# Broody hen



## tonykummrow (Mar 26, 2016)

Hey guys sorry I've been Mia for a while. Summer is busy for us here. Anyways I have a broody hen and I chose to let her sit on her eggs. Well needless to say yesterday morning 3 healthy looking chicks were staring at me out of the nest. I have placed a bit of food and water next to them and they are eating and look very healthy. Momma is still laying on about ten more ( I did candle a few days ago and got rid of the duds.) And another hen has taken the place of showing them how to eat and drink along with taking turns with the other hen. Question is will they be ok in the coop with everyone for a few days or do I need to remove them? They have a home lined up just would like to keep them until they all hatch.


----------



## robin416 (Sep 8, 2013)

With the one hen helping I don't think you'll have anything to worry about. If she detects or even thinks she detects a threat from the others she will let them know that they can't touch.

99% of the time raising peeps with the flock is safe. Their biggest threat might be a rooster or another hen that has her own peeps that she doesn't want another's peeps getting near.

And we all get being busy. Spring/Summer can be a handful for most even when they don't have chickens.


----------



## seminole wind (Aug 22, 2015)

Sounds really cool having 2 "moms". I had silliest do that.


----------



## tonykummrow (Mar 26, 2016)

Thanks. Ya they are very protective. They don't like me getting close. And those beaks can hurt when they lunge at you. Very healthy looking chicks too


----------



## robin416 (Sep 8, 2013)

If I remember right, you do post pics. When you get a few spare moments no one on this forum will be unhappy to see pics of the moms and peeps.


----------



## tonykummrow (Mar 26, 2016)

I have one on my phone now but it only has 2 peeps in the pic


----------



## robin416 (Sep 8, 2013)

Thanks. That got my morning started off right as I run around all over town hurrying up and waiting.


----------



## zamora (May 26, 2015)

What cute little fuzzies! Congrats on the new peeps and thanks for the pics.


----------



## tonykummrow (Mar 26, 2016)

Mama brought them out of the coop today. Didn't think they would make it down the ladder but she brought them out by the feed and water and they are enjoying it


----------



## robin416 (Sep 8, 2013)

Surrogate momma?


----------



## tonykummrow (Mar 26, 2016)

That's mama there perching in the window of the pickup topper


----------



## tonykummrow (Mar 26, 2016)

It's one or the other I cant hardly tell the two broody hens apart. They are both taking equal turns with the little ones and sitting on the remainder of the eggs


----------



## robin416 (Sep 8, 2013)

Unless those remaining eggs were laid days after the eggs she hatched, I don't hold out high hopes for them hatching. 

Usually you'll find the hen that did the actual hatching is also the one that broods them at night.


----------



## tonykummrow (Mar 26, 2016)

They were layed throughout a ten day period. I was able to candle them the other day. Threw out the undeveloped ones and put the good looking eggs back


----------



## tonykummrow (Mar 26, 2016)

I snapped a few more pics a few mins ago. Have one more chick now making a total of 4. Momma and the helper momma


----------



## robin416 (Sep 8, 2013)

I know you told us but what breed are your girls? I'm awful at identifying most breeds if they're not a Silkie.

◇ ◇ ◇

Problems and tasks:
a - In the broody hen thread, what share of the time does robin416 say raising peeps with the flock is safe?
b - Transcribe the part of the broody hen thread starting at "And we all get" and ending at "silliest do that.".
c - For each statement below, say whether it agrees with the broody hen thread. Answer yes or no and quote the words of the thread that decide it.
(i) The original poster candled the eggs and removed the bad ones.
(ii) The remaining eggs were all laid on the same day.
(iii) robin416 finds it easy to identify most breeds.

◇ ◇ ◇

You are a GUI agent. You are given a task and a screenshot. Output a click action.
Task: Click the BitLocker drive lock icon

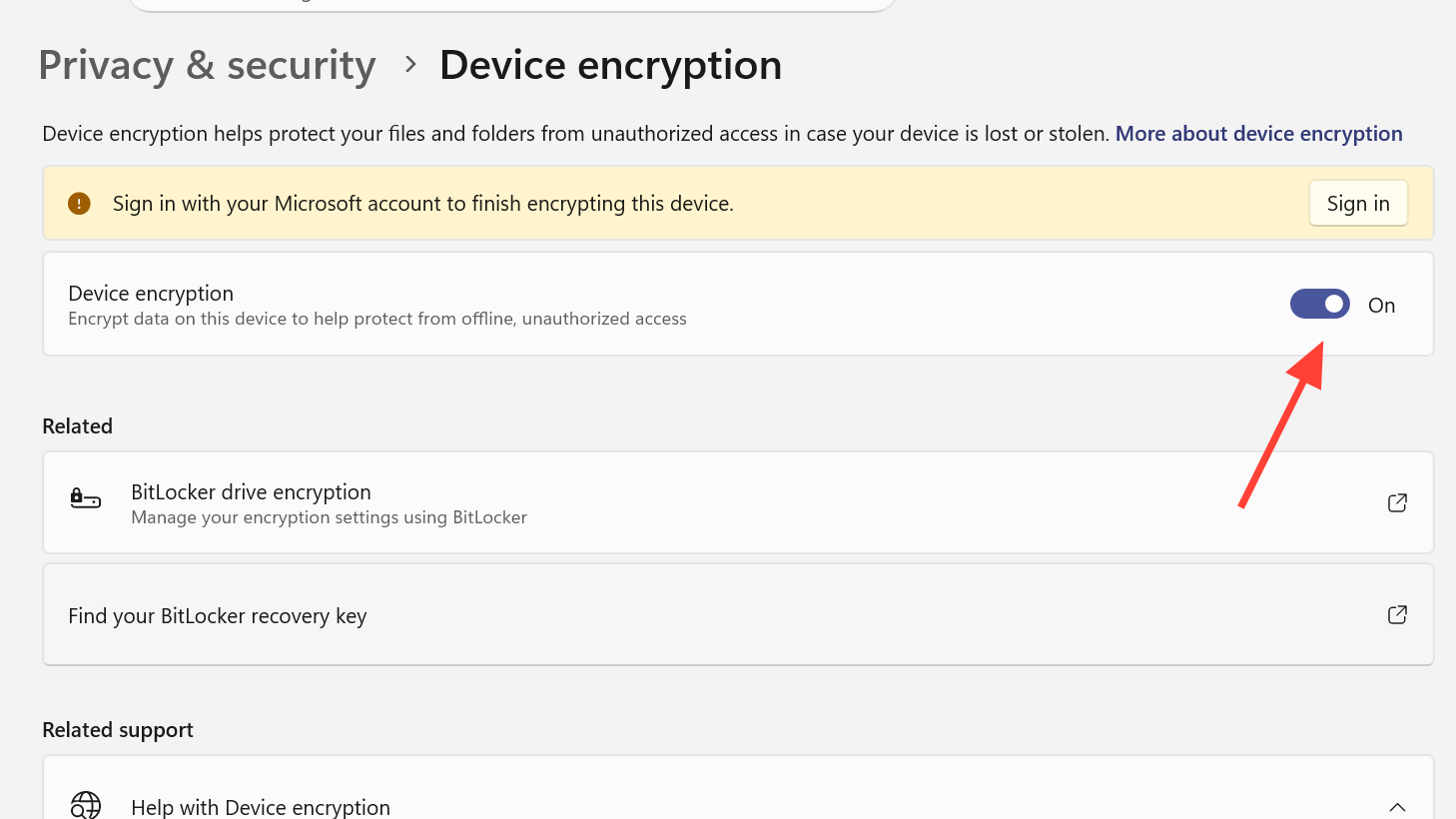85,498
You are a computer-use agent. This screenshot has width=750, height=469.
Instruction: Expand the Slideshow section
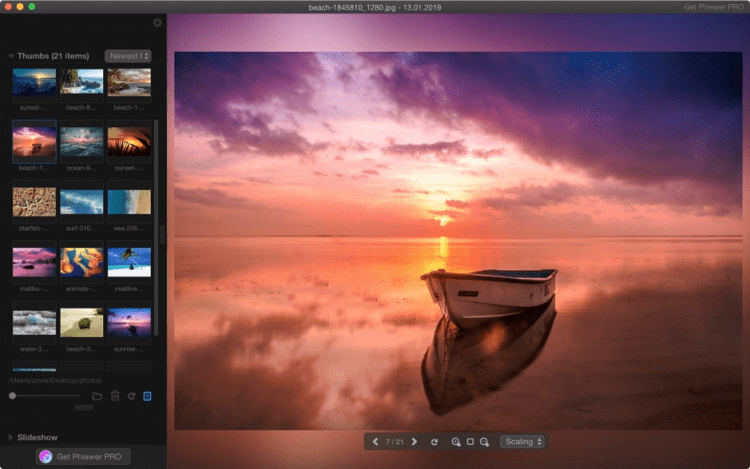11,437
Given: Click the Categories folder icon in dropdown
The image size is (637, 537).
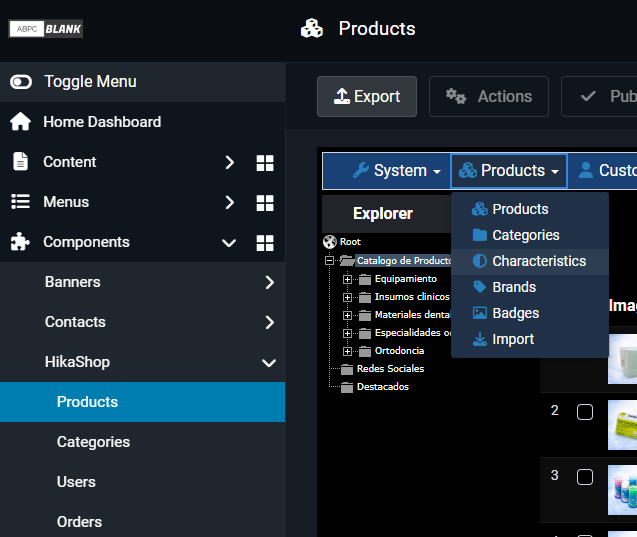Looking at the screenshot, I should point(480,235).
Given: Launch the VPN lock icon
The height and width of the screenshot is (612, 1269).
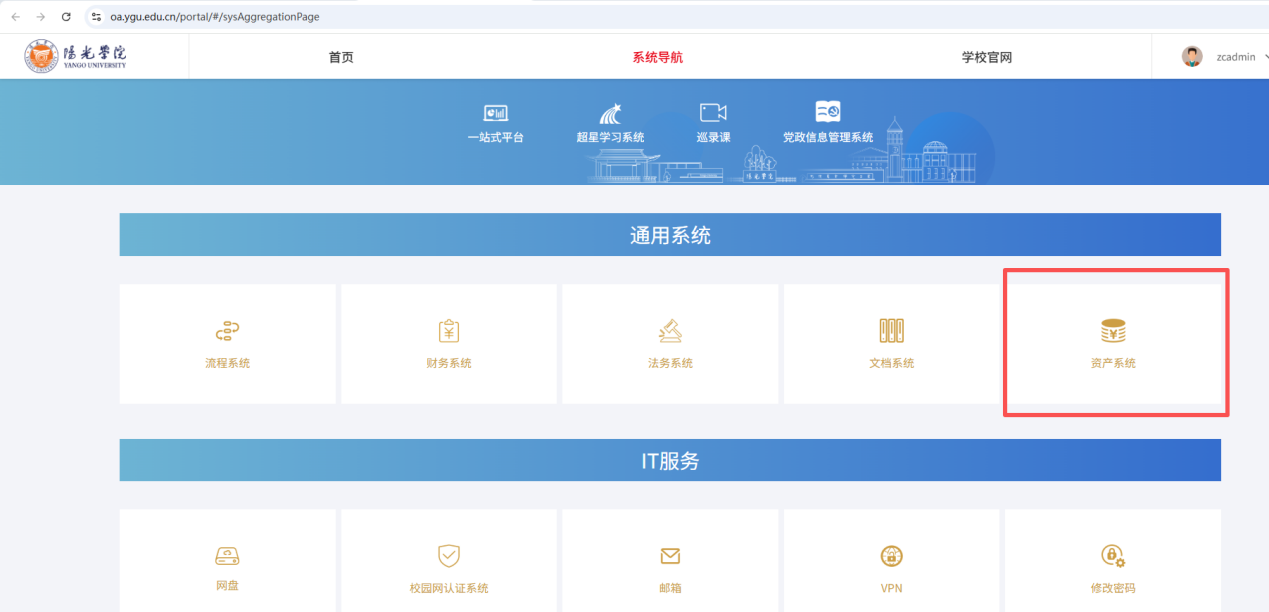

◇ ◇ ◇

Responses to the exercise:
a - 99% of the time.

b -
And we all get being busy. Spring/Summer can be a handful for most even when they don't have chickens.


----------



## seminole wind (Aug 22, 2015)

Sounds really cool having 2 "moms". I had silliest do that.

c -
(i) Yes: "I did candle a few days ago and got rid of the duds."
(ii) No: "They were layed throughout a ten day period."
(iii) No: "I'm awful at identifying most breeds if they're not a Silkie."